Background: The aim of the study was to describe the population pharmacokinetics (PK) of meropenem in critically ill patients receiving sustained low-efficiency dialysis (SLED).
Methods: Prospective population PK study on 19 septic patients treated with meropenem and receiving SLED for acute kidney injury. Serial blood samples for determination of meropenem concentrations were taken before, during and after SLED in up to three sessions per patient. Nonparametric population PK analysis with Monte Carlo simulations were used. Pharmacodynamic (PD) targets of 40% and 100% time above the minimal inhibitory concentration (f T > MIC) were used for probability of target attainment (PTA) and fractional target attainment (FTA) against Pseudomonas aeruginosa.

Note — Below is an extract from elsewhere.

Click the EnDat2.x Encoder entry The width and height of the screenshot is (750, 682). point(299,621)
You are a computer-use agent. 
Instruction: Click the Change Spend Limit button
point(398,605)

Results: A two-compartment linear population PK model was most appropriate with residual diuresis supported as significant covariate affecting meropenem clearance. In patients without residual diuresis the PTA for both targets (40% and 100% f T > MIC) and susceptible P. aeruginosa (MIC ≤ 2 mg/L) was > 95% for a dose of 0.5 g 8-hourly. In patients with a residual diuresis of 300 mL/d 1 g 12-hourly and 2 g 8-hourly would be required to achieve a PTA of > 95% and 93% for targets of 40% f T > MIC and 100% f T > MIC, respectively. A dose of 2 g 8-hourly would be able to achieve a FTA of 97% for 100% f T > MIC in patients with residual diuresis.
Conclusions: We found a relevant PK variability for meropenem in patients on SLED, which was significantly influenced by the degree of residual diuresis. As a result dosing recommendations for meropenem in patients on SLED to achieve adequate PD targets greatly vary. Therapeutic drug monitoring may help to further optimise individual dosing.
Trial registration: Clincialtrials.gov, NCT02287493 .
Keywords: Acute renal failure; Meropenem; Pharmacokinetics; Sepsis; Sustained low-efficiency dialysis.